TASK REQUIREMENTS →
Repeat, exactly as written, the lines of the records below from the first through the line with "has width=2504, height=1458.", but none past it.

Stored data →
Segment Open
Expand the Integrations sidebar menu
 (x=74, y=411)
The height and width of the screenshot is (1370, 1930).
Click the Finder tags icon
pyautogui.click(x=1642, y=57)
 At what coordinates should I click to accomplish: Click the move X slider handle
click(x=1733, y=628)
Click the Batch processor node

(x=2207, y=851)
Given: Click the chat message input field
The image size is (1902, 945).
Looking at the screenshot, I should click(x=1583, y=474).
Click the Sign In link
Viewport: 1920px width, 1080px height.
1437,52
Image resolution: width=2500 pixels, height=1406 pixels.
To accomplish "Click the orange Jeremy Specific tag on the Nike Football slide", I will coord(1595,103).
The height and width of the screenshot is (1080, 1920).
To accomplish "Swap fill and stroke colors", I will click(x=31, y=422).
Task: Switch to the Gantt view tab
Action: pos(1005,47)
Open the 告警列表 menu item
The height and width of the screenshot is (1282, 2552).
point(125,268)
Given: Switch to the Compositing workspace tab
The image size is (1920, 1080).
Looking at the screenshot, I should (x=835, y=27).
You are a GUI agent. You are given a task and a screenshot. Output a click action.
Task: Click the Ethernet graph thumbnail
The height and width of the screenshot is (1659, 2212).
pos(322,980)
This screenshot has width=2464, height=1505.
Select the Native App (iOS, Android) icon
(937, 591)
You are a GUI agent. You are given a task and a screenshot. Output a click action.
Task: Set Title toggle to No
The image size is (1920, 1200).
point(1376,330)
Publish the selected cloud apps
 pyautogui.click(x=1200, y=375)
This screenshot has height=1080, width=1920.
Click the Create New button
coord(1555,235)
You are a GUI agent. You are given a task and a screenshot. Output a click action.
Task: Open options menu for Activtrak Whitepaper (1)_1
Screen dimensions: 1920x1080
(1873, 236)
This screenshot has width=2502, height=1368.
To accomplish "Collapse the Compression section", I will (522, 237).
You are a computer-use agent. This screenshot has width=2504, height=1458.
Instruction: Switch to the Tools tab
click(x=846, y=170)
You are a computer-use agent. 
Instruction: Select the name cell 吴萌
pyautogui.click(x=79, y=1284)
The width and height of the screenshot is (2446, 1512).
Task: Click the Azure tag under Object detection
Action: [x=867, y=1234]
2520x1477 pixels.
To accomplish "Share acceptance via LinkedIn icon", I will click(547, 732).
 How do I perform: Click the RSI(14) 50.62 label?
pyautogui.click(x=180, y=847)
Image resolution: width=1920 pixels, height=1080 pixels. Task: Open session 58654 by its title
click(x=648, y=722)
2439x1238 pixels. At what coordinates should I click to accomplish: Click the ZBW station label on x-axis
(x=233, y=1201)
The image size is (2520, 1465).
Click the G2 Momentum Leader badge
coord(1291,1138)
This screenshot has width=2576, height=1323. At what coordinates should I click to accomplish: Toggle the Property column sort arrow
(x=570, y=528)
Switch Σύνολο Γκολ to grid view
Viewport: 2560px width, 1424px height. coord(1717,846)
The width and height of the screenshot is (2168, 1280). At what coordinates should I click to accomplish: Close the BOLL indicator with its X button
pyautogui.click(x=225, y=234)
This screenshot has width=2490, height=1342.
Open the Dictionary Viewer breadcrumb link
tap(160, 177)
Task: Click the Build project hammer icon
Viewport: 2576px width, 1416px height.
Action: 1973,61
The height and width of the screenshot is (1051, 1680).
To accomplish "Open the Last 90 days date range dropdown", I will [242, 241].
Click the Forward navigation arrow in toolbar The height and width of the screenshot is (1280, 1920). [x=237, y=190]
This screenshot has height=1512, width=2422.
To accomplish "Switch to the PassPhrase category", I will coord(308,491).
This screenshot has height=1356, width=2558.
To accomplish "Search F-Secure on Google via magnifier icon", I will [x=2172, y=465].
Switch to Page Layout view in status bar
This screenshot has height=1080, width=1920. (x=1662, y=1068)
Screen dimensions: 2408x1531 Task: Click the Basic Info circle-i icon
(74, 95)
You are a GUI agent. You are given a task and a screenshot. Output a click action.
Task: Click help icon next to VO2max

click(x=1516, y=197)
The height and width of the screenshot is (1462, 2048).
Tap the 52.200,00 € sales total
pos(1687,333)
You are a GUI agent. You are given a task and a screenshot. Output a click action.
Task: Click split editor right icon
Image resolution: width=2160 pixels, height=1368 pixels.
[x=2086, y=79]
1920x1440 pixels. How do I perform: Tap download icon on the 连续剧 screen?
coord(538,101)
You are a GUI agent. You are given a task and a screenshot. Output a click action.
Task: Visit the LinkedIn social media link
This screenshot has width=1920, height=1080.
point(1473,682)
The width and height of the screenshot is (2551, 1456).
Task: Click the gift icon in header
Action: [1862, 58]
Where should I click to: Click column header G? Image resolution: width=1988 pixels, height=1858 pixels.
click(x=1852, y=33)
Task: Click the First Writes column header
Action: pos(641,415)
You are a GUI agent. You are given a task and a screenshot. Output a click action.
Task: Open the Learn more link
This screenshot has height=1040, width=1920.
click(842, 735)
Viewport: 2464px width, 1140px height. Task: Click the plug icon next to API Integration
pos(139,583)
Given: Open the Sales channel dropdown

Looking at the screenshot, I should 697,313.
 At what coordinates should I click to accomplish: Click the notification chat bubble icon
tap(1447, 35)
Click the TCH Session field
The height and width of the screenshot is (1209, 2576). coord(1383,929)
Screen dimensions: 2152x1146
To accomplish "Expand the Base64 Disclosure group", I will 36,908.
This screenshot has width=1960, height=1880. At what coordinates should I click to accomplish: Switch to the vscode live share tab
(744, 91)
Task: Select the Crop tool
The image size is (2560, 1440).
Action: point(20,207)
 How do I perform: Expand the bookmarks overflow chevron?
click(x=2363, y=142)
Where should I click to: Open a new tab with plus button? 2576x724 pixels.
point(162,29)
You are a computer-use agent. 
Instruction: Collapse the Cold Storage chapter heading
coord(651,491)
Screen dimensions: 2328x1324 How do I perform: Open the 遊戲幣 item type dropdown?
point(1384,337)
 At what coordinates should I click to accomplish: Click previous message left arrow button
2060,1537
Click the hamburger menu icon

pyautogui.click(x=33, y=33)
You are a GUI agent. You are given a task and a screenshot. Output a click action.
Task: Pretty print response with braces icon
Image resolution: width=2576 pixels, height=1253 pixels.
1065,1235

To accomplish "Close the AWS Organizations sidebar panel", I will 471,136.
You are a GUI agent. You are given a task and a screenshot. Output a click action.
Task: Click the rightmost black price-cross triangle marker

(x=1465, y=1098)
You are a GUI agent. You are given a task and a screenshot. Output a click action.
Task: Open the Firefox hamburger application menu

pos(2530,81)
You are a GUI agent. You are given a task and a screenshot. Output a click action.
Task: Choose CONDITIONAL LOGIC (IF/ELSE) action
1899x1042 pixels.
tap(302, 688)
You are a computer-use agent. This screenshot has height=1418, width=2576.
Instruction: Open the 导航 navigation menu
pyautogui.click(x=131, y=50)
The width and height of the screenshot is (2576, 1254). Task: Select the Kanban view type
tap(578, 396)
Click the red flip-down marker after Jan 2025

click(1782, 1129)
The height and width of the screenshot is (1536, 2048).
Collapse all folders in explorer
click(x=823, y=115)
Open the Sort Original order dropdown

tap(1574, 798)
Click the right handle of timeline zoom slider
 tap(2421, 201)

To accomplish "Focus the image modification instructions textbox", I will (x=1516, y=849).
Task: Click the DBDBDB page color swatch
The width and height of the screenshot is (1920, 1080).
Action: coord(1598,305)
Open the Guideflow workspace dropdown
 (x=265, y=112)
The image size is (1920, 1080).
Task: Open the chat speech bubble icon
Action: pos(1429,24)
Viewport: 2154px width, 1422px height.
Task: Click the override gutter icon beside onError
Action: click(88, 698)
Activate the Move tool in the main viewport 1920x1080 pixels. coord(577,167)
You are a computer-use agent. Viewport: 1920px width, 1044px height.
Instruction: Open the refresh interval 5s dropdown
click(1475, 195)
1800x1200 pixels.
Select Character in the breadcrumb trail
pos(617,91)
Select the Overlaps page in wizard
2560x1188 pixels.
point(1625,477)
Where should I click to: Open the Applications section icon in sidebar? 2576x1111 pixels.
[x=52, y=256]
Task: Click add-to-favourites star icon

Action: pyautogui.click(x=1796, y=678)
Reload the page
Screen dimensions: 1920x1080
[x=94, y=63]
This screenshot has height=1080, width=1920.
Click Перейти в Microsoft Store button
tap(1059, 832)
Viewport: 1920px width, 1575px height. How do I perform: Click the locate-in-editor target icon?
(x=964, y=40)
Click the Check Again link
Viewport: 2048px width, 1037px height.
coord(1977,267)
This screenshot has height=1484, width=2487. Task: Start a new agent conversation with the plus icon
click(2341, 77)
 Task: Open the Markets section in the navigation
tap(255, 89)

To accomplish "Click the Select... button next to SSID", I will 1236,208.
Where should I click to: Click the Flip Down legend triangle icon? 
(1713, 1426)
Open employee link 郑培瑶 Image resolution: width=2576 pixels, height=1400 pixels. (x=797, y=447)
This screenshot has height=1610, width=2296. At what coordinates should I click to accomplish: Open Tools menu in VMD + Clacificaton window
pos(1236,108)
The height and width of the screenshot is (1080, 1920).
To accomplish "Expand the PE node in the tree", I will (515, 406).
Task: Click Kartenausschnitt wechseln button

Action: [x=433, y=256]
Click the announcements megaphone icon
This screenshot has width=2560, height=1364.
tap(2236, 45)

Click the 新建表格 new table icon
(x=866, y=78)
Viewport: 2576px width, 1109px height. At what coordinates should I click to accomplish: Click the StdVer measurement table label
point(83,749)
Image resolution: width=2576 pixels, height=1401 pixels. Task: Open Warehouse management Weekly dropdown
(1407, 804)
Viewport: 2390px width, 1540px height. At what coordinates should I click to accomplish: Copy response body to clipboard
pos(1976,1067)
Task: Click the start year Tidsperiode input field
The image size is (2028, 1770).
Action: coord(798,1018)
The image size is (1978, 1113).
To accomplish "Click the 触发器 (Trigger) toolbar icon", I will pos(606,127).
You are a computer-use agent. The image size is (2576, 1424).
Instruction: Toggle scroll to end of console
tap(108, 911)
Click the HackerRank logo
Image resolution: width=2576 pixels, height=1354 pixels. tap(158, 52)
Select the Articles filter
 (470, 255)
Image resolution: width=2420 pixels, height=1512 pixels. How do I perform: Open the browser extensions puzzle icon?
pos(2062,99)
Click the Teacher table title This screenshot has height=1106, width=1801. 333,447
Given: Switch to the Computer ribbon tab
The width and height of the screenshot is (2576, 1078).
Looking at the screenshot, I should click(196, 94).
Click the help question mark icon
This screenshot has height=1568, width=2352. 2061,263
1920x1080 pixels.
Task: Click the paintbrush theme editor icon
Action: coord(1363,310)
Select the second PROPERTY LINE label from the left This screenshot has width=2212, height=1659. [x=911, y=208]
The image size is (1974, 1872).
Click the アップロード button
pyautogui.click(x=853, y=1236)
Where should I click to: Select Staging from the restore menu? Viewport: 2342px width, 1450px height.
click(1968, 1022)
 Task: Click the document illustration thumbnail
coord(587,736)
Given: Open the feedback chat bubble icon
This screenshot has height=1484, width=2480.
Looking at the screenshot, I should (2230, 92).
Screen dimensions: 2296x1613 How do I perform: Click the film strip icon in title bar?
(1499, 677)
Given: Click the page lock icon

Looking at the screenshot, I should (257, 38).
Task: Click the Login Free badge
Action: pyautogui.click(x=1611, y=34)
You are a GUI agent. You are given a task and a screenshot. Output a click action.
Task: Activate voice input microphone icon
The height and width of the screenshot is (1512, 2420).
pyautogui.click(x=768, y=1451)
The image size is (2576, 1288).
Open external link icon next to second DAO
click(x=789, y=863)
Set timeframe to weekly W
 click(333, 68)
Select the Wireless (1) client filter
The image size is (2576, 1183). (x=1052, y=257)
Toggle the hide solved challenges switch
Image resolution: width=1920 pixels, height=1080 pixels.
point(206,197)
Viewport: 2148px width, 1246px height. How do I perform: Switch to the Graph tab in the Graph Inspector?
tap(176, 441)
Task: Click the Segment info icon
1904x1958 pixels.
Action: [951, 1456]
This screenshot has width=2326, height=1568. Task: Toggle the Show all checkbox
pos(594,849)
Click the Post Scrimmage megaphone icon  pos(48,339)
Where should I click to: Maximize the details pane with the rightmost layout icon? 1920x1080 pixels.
Segment Closed
WRITTEN SOLUTION →
Expand the Integrations sidebar menu
 (x=74, y=411)
The height and width of the screenshot is (1370, 1930).
Click the Finder tags icon
pyautogui.click(x=1642, y=57)
 At what coordinates should I click to accomplish: Click the move X slider handle
click(x=1733, y=628)
Click the Batch processor node

(x=2207, y=851)
Given: Click the chat message input field
The image size is (1902, 945).
Looking at the screenshot, I should click(x=1583, y=474).
Click the Sign In link
Viewport: 1920px width, 1080px height.
1437,52
Image resolution: width=2500 pixels, height=1406 pixels.
To accomplish "Click the orange Jeremy Specific tag on the Nike Football slide", I will coord(1595,103).
The height and width of the screenshot is (1080, 1920).
To accomplish "Swap fill and stroke colors", I will click(x=31, y=422).
Task: Switch to the Gantt view tab
Action: pos(1005,47)
Open the 告警列表 menu item
The height and width of the screenshot is (1282, 2552).
point(125,268)
Given: Switch to the Compositing workspace tab
The image size is (1920, 1080).
Looking at the screenshot, I should (x=835, y=27).
You are a GUI agent. You are given a task and a screenshot. Output a click action.
Task: Click the Ethernet graph thumbnail
The height and width of the screenshot is (1659, 2212).
pos(322,980)
This screenshot has width=2464, height=1505.
Select the Native App (iOS, Android) icon
(937, 591)
You are a GUI agent. You are given a task and a screenshot. Output a click action.
Task: Set Title toggle to No
The image size is (1920, 1200).
point(1376,330)
Publish the selected cloud apps
 pyautogui.click(x=1200, y=375)
This screenshot has height=1080, width=1920.
Click the Create New button
coord(1555,235)
You are a GUI agent. You are given a task and a screenshot. Output a click action.
Task: Open options menu for Activtrak Whitepaper (1)_1
Screen dimensions: 1920x1080
(1873, 236)
This screenshot has width=2502, height=1368.
To accomplish "Collapse the Compression section", I will (522, 237).
You are a computer-use agent. This screenshot has width=2504, height=1458.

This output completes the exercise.